→ Exercise inputs:
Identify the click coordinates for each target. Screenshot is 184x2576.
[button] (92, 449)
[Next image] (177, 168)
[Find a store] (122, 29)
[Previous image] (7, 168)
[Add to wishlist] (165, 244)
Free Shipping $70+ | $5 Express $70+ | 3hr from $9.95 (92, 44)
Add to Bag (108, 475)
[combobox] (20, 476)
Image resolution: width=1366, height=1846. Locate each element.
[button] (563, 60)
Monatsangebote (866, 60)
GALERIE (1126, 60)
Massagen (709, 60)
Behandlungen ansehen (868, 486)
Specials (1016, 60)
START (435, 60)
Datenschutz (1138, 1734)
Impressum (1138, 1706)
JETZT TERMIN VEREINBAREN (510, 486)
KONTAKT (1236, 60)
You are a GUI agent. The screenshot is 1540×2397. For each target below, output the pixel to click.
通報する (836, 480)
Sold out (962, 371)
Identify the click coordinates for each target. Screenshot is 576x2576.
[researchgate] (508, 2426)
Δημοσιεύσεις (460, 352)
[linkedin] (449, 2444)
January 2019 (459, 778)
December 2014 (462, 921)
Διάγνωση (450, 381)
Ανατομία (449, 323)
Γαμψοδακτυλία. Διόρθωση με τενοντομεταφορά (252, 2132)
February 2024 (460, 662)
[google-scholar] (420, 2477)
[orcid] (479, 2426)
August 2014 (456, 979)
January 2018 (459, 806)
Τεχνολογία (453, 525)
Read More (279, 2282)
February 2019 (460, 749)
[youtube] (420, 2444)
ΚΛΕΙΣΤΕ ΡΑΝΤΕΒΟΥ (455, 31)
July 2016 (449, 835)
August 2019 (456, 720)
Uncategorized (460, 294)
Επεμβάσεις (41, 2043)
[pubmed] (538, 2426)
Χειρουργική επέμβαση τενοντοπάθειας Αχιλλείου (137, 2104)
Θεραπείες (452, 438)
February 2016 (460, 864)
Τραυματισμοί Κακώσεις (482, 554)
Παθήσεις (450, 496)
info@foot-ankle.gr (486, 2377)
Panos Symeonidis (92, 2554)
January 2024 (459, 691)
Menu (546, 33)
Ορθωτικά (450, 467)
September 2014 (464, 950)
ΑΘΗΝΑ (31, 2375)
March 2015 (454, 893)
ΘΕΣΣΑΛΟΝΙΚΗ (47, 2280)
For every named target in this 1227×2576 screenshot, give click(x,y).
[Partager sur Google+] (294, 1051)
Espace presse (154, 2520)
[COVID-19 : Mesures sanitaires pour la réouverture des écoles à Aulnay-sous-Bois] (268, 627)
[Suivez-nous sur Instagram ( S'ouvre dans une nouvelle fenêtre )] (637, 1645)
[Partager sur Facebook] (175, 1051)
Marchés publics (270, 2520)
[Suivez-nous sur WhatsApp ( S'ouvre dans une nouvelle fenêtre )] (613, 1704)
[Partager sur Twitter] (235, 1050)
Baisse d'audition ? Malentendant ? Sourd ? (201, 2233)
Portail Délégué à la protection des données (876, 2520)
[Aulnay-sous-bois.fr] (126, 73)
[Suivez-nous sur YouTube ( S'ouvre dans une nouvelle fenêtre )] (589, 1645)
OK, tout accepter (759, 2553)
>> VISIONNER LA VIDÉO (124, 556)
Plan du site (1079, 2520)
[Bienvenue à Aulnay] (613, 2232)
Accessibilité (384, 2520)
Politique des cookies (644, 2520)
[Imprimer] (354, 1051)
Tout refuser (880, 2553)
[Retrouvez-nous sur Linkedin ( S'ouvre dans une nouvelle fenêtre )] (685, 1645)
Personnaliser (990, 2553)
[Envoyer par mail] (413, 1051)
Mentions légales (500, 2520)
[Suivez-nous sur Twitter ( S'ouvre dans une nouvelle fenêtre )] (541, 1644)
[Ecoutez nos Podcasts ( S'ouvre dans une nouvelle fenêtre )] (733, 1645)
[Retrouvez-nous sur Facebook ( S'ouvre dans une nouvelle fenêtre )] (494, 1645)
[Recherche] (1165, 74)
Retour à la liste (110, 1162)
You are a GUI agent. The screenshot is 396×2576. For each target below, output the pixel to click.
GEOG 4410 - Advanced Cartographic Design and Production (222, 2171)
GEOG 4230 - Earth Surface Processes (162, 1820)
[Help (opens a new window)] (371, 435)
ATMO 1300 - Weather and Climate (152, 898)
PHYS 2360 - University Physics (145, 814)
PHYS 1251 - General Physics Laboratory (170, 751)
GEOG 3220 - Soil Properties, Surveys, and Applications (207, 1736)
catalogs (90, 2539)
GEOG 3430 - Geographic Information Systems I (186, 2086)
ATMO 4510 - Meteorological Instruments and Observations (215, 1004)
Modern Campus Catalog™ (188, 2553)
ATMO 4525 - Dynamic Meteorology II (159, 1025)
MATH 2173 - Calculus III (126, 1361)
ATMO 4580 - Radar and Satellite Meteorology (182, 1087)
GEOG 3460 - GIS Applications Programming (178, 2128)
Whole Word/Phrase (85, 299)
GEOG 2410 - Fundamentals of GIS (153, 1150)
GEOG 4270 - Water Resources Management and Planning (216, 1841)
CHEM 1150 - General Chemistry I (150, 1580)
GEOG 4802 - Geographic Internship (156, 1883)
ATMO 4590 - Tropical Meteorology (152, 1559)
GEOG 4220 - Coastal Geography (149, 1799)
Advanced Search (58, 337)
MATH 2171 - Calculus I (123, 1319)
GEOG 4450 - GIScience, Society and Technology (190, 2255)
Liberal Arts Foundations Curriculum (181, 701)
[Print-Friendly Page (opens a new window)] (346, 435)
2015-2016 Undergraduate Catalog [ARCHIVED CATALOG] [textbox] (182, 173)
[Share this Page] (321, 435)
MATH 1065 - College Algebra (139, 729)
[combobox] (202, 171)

→ Aim of the task:
From the material above, set down exactly the lines starting at the one with "GEOG 4410 - Advanced" and ending at the one with "Modern Campus Catalog™ (188, 2553)", end lines included.

→ Task result:
GEOG 4410 - Advanced Cartographic Design and Production (222, 2171)
GEOG 4230 - Earth Surface Processes (162, 1820)
[Help (opens a new window)] (371, 435)
ATMO 1300 - Weather and Climate (152, 898)
PHYS 2360 - University Physics (145, 814)
PHYS 1251 - General Physics Laboratory (170, 751)
GEOG 3220 - Soil Properties, Surveys, and Applications (207, 1736)
catalogs (90, 2539)
GEOG 3430 - Geographic Information Systems I (186, 2086)
ATMO 4510 - Meteorological Instruments and Observations (215, 1004)
Modern Campus Catalog™ (188, 2553)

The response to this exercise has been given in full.